=== Bereitgestellter Auszug ===
________________________
Werden max. 3kWh pro kW pro Tag erzeugt, aber 4x mehr davon sind speicherbar, dann merken wir, dass eine optimale Systemauslegung spielend möglich ist. Wie genau im Detail, muss je nach Installation berechnet werden. BTW, Redoxflow-Batterien werden bald nur noch 25EUR/kWh kosten.
Summa summarum: AKW Stromkosten werden vor allem durch (weiter steigende) Betriebskosten (OPEX) definiert, EE nur über Investition (CAPEX). Mit EE Erzeugung können heute präzise berechnen, wie hoch in 40 Jahren die Stromkosten sind, das kann Kernkraft nur mit einer Kristallkugel.
Der Kostenvorteil EE ist so groß, dass dieser rückgerechnet in Speichertechnologie unter Annahme gleicher Stromgestehungskosten für AKW und EE gesteckt werden kann. Speicherkosten werden in den nächsten 10 Jahren gewaltig sinken, hier sind wir derzeit noch bei Apothekerpreisen.
________________________
=== Gespeicherte Datensätze ===

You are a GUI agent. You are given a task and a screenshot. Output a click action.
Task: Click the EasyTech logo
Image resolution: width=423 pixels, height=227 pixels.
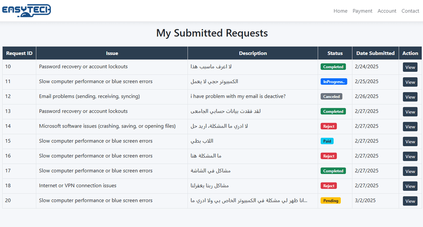pos(26,10)
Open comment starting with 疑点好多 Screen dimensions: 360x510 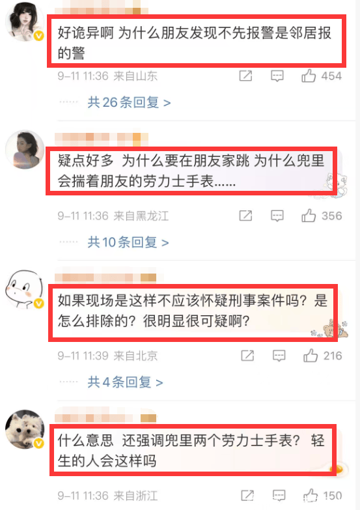pyautogui.click(x=191, y=171)
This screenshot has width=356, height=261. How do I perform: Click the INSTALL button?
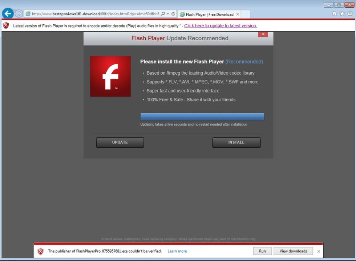tap(236, 142)
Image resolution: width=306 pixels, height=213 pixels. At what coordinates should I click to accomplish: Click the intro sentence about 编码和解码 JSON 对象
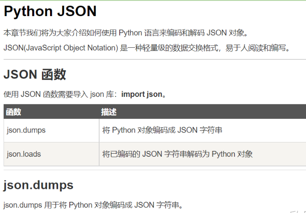point(126,33)
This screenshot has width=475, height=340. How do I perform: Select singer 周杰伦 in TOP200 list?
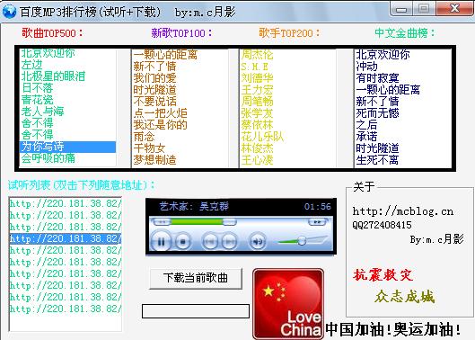tap(257, 55)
________________________
Führe den Auszug über die Stromkosten von Kernkraft und erneuerbaren Energien im Anschluss an seinen letzten Satz weiter.

Service-Tweet: 1. Ja, PV Anlagen halten problemlos 40 Jahre, die jährliche Degradation ist in die DCF eingeflossen, 2. Nein, es werden nicht mehr Ressourcen bei PV verbraucht. Wäre es so, wären Kosten pro kWh EE > als AKW, 3. Konstruktive Diskussionen bitte, keine Beleidigungen.
Nachtrag H2: In den DruKos schrieb jemand, dass die H2-Konversion "nur" 30% Wirkungsgrad habe, d.h. 3 kWh Elektroenergie für 1 kWh H2 und das wäre ein Problem. Wärmekraftmaschinen wie Kohlekraftwerke und Verbrennungsmotoren sind nicht viel besser. Hat es deren Erfolg verhindert?
Im zweiten Tweet oben meinte ich eine inhärente, keine „inherente“ Schwäche 🙈.